▶ **Provided text**
There are two ways to do that:
- Pull: lazy evaluation, or
- Push: eager evaluation
A pull API waits until a consumer asks for the next value. A good example in JavaScript is an Iterable
, such as the object produced by a generator function. Nothing happens in the generator function until you ask for the next value by calling .next()
on the iterator object it returns.
A push API enumerates over the source values and pushes them through the tubes as fast as it can. A call to array.reduce()
is a good example of a push API. array.reduce()
takes one value at a time from the array and pushes it through the reducer, resulting in a new value at the other end. For eager processes like array reduce, the process is immediately repeated for each element in the array until the entire array has been processed, blocking further program execution in the meantime.
Transducers don’t care whether you pull or push. Transducers have no awareness of the data structure they’re acting on. They simply call the reducer you pass into them to accumulate new values.
Transducers are higher order reducers: Reducer functions that take a reducer and return a new reducer. Rich Hickey describes transducers as process transformations, meaning that as opposed to simply changing the values flowing through transducers, transducers change the processes that act on those values.
The signatures look like this:
reducer = (accumulator, current) => accumulator
transducer = (reducer) => reducer
Or, to spell it out:
transducer = ((accumulator, current) => accumulator) => ((accumulator, current) => accumulator)
Generally speaking though, most transducers will need to be partially applied to some arguments to specialize them. For example, a map transducer might look like this:
map = (transform) => (reducer) => reducer
Or more specifically:
map = (a => b) => step => reducer
In other words, a map transducer takes a mapping function (called a transform) and a reducer (called the step
function), and returns a new reducer. The step
function is a reducer to call when we've produced a new value to add to the accumulator in the next step.
Let’s look at some naive examples:
const compose =
(...fns) =>
(x) =>
fns.reduceRight((y, f) => f(y), x)
const map = (f) => (step) => (a, c) => step(a, f(c))
const filter = (predicate) => (step) => (a, c) => predicate(c) ? step(a, c) : a
const isEven = (n) => n % 2 === 0
const double = (n) => n * 2
const doubleEvens = compose(filter(isEven), map(double))
const arrayConcat = (a, c) => a.concat([c])
const xform = doubleEvens(arrayConcat)
const result = [1, 2, 3, 4, 5, 6].reduce(xform, []) // [4, 8, 12]
console.log(result)
That’s a lot to absorb. Let’s break it down. map
applies a function to the values inside some context. In this case, the context is the transducer pipeline. It looks roughly like this:
const map = (f) => (step) => (a, c) => step(a, f(c))
You can use it like this:
const double = (x) => x * 2
const doubleMap = map(double)
const step = (a, c) => console.log(c)
doubleMap(step)(0, 4) // 8
doubleMap(step)(0, 21) // 42
The zeros in the function calls at the end represent the initial values for the reducers. Note that the step function is supposed to be a reducer, but for demonstration purposes, we can hijack it and log to the console. You can use the same trick in your unit tests if you need to make assertions about how the step function gets used.

▶ **Material provided**
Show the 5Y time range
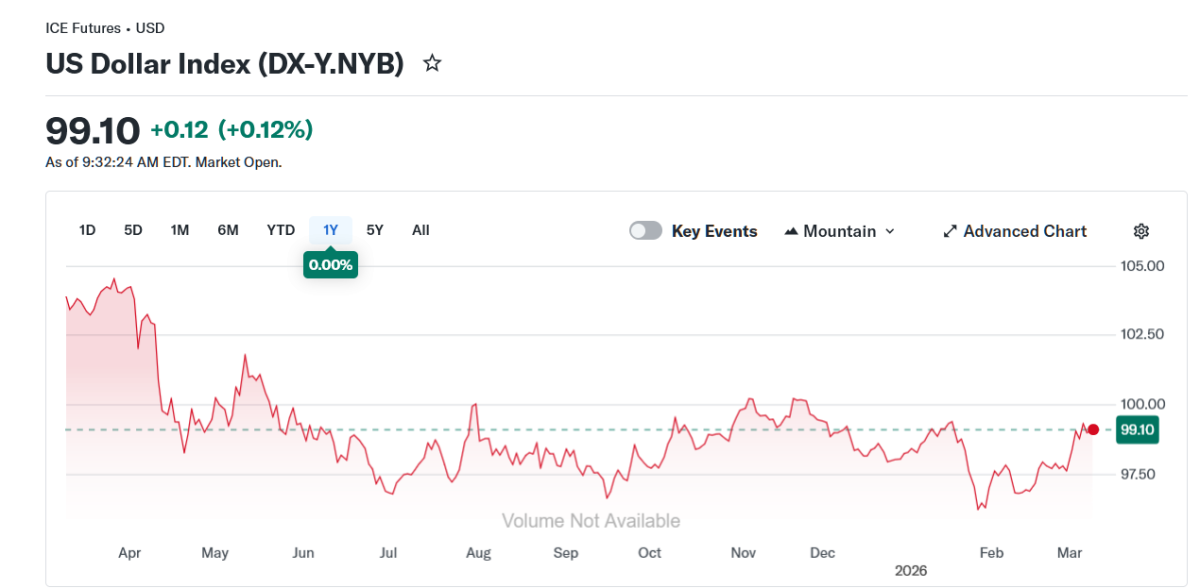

▶ **Tasks to complete**
a: In the transducers passage, how does Rich Hickey describe transducers?
b: Write out the transducers passage from "const xform = doubleEvens(arrayConcat)" up to and including "doubleMap = map(double)".
The data above are independent of the transducers passage.

▶ **Completed exercise**
a: He describes them as process transformations.

b:
const xform = doubleEvens(arrayConcat)
const result = [1, 2, 3, 4, 5, 6].reduce(xform, []) // [4, 8, 12]
console.log(result)
That’s a lot to absorb. Let’s break it down. map
applies a function to the values inside some context. In this case, the context is the transducer pipeline. It looks roughly like this:
const map = (f) => (step) => (a, c) => step(a, f(c))
You can use it like this:
const double = (x) => x * 2
const doubleMap = map(double)